### Request:
Please change every "dropdown" in the data below to "menu" and reproduce the lines otherwise unchanged.

Records from a data source
— Start —

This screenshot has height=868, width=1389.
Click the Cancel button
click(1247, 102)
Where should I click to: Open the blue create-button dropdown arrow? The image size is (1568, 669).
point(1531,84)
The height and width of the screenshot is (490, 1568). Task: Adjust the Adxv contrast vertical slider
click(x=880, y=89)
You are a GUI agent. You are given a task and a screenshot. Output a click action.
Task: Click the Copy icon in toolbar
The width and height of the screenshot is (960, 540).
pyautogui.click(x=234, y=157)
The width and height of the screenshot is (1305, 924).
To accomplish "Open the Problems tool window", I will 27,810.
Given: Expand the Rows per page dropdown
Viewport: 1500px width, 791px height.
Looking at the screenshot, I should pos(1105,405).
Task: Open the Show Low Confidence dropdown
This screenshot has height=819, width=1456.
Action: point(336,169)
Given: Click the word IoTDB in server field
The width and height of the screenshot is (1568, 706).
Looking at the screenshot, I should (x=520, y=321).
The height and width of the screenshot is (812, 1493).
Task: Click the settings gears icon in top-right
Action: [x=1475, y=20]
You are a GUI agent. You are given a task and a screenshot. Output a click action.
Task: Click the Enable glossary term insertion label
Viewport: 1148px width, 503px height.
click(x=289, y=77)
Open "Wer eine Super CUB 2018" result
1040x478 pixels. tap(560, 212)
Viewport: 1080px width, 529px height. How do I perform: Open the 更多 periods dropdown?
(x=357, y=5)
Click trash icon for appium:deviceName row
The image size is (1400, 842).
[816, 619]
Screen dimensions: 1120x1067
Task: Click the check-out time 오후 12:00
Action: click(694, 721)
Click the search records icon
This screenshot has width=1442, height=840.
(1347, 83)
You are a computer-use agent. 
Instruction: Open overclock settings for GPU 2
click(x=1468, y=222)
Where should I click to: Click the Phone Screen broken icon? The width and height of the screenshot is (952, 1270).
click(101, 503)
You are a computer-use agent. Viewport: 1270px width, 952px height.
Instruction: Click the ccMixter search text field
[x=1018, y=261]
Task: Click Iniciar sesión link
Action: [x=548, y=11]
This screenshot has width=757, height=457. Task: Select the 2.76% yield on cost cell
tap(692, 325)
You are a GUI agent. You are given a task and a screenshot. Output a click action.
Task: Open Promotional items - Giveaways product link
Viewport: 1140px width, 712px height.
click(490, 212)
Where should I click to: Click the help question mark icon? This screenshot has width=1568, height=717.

— End —

### Response to the exercise:
This screenshot has height=868, width=1389.
Click the Cancel button
click(1247, 102)
Where should I click to: Open the blue create-button menu arrow? The image size is (1568, 669).
point(1531,84)
The height and width of the screenshot is (490, 1568). Task: Adjust the Adxv contrast vertical slider
click(x=880, y=89)
You are a GUI agent. You are given a task and a screenshot. Output a click action.
Task: Click the Copy icon in toolbar
The width and height of the screenshot is (960, 540).
pyautogui.click(x=234, y=157)
The width and height of the screenshot is (1305, 924).
To accomplish "Open the Problems tool window", I will 27,810.
Given: Expand the Rows per page menu
Viewport: 1500px width, 791px height.
Looking at the screenshot, I should pos(1105,405).
Task: Open the Show Low Confidence menu
This screenshot has height=819, width=1456.
Action: point(336,169)
Given: Click the word IoTDB in server field
The width and height of the screenshot is (1568, 706).
Looking at the screenshot, I should (x=520, y=321).
The height and width of the screenshot is (812, 1493).
Task: Click the settings gears icon in top-right
Action: [x=1475, y=20]
You are a GUI agent. You are given a task and a screenshot. Output a click action.
Task: Click the Enable glossary term insertion label
Viewport: 1148px width, 503px height.
click(x=289, y=77)
Open "Wer eine Super CUB 2018" result
1040x478 pixels. tap(560, 212)
Viewport: 1080px width, 529px height. How do I perform: Open the 更多 periods menu?
(x=357, y=5)
Click trash icon for appium:deviceName row
The image size is (1400, 842).
[816, 619]
Screen dimensions: 1120x1067
Task: Click the check-out time 오후 12:00
Action: click(694, 721)
Click the search records icon
This screenshot has width=1442, height=840.
(1347, 83)
You are a computer-use agent. 
Instruction: Open overclock settings for GPU 2
click(x=1468, y=222)
Where should I click to: Click the Phone Screen broken icon? The width and height of the screenshot is (952, 1270).
click(101, 503)
You are a computer-use agent. Viewport: 1270px width, 952px height.
Instruction: Click the ccMixter search text field
[x=1018, y=261]
Task: Click Iniciar sesión link
Action: [x=548, y=11]
This screenshot has width=757, height=457. Task: Select the 2.76% yield on cost cell
tap(692, 325)
You are a GUI agent. You are given a task and a screenshot. Output a click action.
Task: Open Promotional items - Giveaways product link
Viewport: 1140px width, 712px height.
click(490, 212)
Where should I click to: Click the help question mark icon? This screenshot has width=1568, height=717.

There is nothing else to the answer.